— Start EXTRACTED INFORMATION —
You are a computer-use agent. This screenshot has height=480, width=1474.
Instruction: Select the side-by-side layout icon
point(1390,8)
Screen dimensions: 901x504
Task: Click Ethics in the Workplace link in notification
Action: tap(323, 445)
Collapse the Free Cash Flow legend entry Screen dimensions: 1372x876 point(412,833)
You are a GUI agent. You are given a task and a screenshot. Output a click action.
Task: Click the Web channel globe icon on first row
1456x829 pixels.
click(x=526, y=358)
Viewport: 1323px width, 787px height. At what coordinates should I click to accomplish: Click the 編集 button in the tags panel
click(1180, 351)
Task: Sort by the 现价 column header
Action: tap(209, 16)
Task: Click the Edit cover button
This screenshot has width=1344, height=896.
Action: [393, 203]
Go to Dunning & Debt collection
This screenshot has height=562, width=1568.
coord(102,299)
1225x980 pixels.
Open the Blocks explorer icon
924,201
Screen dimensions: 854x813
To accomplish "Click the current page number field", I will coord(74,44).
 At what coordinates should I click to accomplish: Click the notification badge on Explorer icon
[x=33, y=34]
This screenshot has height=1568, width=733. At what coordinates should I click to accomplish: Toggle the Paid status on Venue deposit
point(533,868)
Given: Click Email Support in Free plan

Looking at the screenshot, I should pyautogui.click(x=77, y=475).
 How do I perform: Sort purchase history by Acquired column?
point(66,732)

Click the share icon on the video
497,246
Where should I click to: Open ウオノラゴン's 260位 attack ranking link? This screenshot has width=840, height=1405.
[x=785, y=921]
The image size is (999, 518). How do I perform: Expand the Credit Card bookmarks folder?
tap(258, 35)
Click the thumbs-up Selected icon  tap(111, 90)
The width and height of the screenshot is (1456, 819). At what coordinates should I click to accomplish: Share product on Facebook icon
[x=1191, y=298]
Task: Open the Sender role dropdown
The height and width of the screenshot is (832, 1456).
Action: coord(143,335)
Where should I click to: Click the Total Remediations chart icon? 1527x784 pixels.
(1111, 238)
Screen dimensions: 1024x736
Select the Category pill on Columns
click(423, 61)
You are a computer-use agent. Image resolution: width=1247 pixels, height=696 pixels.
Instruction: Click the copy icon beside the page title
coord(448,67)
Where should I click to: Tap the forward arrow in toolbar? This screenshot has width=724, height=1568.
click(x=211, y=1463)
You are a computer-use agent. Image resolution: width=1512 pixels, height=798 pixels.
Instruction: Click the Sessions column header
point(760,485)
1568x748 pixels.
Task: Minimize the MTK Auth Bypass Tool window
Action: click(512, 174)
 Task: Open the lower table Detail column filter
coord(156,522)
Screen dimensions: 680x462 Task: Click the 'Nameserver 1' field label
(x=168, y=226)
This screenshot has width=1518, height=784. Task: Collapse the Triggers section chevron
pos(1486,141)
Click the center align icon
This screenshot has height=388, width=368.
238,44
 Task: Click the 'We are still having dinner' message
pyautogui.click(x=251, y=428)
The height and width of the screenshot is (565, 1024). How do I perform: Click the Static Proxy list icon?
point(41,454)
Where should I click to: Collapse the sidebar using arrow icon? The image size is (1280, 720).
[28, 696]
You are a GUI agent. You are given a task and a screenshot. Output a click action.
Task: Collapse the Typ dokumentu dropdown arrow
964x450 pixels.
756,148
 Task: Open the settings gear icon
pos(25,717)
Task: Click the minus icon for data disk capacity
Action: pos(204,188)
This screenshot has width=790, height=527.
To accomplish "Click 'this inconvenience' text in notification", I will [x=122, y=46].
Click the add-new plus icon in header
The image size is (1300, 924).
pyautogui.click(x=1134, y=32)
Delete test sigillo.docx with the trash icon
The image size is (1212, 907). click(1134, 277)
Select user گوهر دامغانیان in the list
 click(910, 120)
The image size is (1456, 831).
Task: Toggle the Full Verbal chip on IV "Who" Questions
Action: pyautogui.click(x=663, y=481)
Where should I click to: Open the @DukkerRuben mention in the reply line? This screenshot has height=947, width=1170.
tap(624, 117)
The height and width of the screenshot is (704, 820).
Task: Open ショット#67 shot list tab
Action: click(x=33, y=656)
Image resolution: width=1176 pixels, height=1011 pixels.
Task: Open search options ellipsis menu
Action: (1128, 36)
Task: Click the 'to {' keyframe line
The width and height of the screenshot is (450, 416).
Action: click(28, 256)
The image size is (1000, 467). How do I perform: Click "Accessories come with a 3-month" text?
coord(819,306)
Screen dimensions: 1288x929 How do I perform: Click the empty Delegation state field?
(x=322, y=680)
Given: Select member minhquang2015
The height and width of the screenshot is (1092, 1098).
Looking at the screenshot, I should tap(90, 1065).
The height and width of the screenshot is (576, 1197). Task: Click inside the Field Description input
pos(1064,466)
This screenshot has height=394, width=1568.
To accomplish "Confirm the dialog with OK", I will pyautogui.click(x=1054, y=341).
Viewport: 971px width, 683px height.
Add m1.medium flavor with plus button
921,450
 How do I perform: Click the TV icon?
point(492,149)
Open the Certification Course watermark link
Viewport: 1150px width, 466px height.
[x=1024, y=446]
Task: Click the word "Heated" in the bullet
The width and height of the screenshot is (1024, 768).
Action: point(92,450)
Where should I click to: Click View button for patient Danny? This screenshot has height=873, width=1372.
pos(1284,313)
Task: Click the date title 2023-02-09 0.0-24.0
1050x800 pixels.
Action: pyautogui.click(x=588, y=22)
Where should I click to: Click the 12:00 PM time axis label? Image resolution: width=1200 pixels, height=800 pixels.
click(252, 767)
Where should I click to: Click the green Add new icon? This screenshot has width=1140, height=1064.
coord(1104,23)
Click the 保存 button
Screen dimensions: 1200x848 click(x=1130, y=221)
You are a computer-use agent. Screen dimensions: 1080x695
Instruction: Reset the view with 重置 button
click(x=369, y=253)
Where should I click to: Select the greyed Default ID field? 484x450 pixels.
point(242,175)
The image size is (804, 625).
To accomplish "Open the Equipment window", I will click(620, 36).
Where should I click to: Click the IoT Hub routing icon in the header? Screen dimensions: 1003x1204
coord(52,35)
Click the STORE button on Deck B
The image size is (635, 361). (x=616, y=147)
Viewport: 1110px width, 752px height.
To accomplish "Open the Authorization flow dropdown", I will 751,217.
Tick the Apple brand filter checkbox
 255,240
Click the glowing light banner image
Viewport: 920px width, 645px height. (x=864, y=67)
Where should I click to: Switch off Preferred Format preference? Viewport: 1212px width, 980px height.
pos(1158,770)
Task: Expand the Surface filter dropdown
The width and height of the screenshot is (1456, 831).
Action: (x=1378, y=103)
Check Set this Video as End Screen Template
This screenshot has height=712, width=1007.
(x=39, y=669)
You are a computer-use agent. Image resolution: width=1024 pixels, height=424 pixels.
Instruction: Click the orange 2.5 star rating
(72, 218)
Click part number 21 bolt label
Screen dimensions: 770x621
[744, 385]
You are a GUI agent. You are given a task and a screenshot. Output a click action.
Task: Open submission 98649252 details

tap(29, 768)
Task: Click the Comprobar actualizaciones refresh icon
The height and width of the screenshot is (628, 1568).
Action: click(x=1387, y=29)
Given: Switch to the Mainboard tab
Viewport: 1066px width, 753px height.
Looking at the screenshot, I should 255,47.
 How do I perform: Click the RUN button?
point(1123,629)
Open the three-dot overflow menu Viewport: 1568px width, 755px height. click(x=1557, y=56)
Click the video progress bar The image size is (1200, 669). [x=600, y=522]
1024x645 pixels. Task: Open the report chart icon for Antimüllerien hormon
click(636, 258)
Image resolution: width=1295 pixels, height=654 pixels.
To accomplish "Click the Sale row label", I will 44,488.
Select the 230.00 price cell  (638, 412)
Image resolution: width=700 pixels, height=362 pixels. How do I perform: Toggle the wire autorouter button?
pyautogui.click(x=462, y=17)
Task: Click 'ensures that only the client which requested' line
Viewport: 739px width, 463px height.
— End EXTRACTED INFORMATION —
__THE PROBLEM__: Rewrite the listing from its first line through the line containing "coord(102,299)", replacing "icon" with "symbol" and leaving everything else unchanged.

__REPLY TO THE TASK__:
You are a computer-use agent. This screenshot has height=480, width=1474.
Instruction: Select the side-by-side layout symbol
point(1390,8)
Screen dimensions: 901x504
Task: Click Ethics in the Workplace link in notification
Action: tap(323, 445)
Collapse the Free Cash Flow legend entry Screen dimensions: 1372x876 point(412,833)
You are a GUI agent. You are given a task and a screenshot. Output a click action.
Task: Click the Web channel globe symbol on first row
1456x829 pixels.
click(x=526, y=358)
Viewport: 1323px width, 787px height. At what coordinates should I click to accomplish: Click the 編集 button in the tags panel
click(1180, 351)
Task: Sort by the 现价 column header
Action: tap(209, 16)
Task: Click the Edit cover button
This screenshot has width=1344, height=896.
Action: [393, 203]
Go to Dunning & Debt collection
This screenshot has height=562, width=1568.
coord(102,299)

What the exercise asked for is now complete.